1. INTRODUCTION

Construction research programs have been conducted at Battelle's Columbus Laboratories almost from its inception. The Construction Systems, Planning, and Economics Research Division, which has responsibilities in some of these areas, consists of engineers, architects, market analyses, and economists. We are currently involved with new construction methods and techniques: Development of design criteria; development of performance specifications for new products and components; evaluation and development of industrialized building systems; and conduct of conceptual architectural, financial, and planning research. It is an honor to have the opportunity to relate our work to that of the A62 Committee in delivering this paper on the current status of dimensional precoordination in the United States.

2. CURRENT STATUS OF DIMENSIONAL

PRECOORDINATION

Historically, aesthetic proportions and traditional building methods have been the main generators of dimension coordination. Aesthetic dimensions were highly developed into a series of coordinated proportions by the Greeks and Romans and were again popularized during the Renaissance. The building process has been an important generator of modular coordination as has the optimal size and weight of a component. For example, the proportion of bricks is based upon the shape, weight, and dimensions that are most easily grasped and laid by a mason.

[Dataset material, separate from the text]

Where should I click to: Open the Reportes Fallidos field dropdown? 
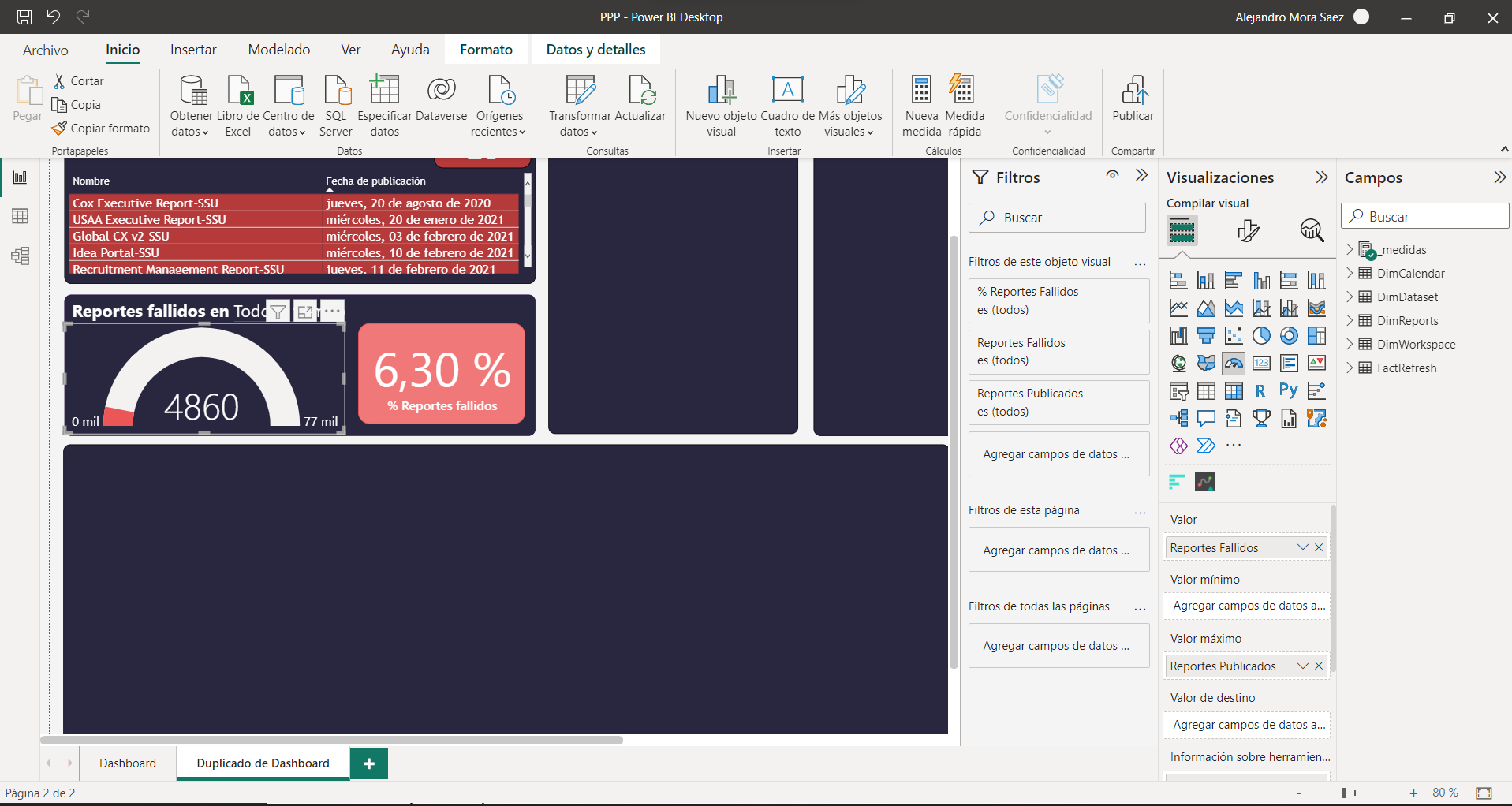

The concept of dimensional coordination of manufactured components in the construction industry is directly tied to the 19th century industrial revolution. The traditional stick method of cutting and fitting each part of a building as a custom craft activity has only been replaced by the rationalized method of building using components and products that are premanufactured and then brought to the site for assembling. One of the earliest examples of industrialdimensional coordination and interchangeability was the gages for ammunition and guns developed in 1776

by French Lieutenant General Gribeauval. Similar developments in the United States were pioneered by Eli Whitney in 1800 when he produced rifles on the first assembly-line basis. English innovator of dimensional coordination, Joseph Whitworth, commented in 1856 on the effect of standardization in building components:

Suppose for instance, that the principal windows and doors of our houses were made only of three or four different sizes. Then we should have a manufactory startup for making doors, without reference to any particular house or builder. They would be kept in stock and made with the best machinery and contrivances for that particular branch; consequently, we should have better doors and windows at the least possible

cost.

Although modular coordination was introduced in the 1920's, it was not until the thirties that Albert Bemis outlined the idea of a full-dimensional coordination for the building industry based upon the use of components, the dimensions of which were multiples of a 4-inch module. The first standard for modular coordination was adopted in 1945 and the A62 Guide on Modular Coordination that first established 4 inches as the basic module was published in 1946 by the Modular Service Association. Since then, work was undertaken by the Modular Building Standards Association (MBSA) and more recently by the American National Standards Institute (ANSI) under the sponsorship of the National Bureau of Standards.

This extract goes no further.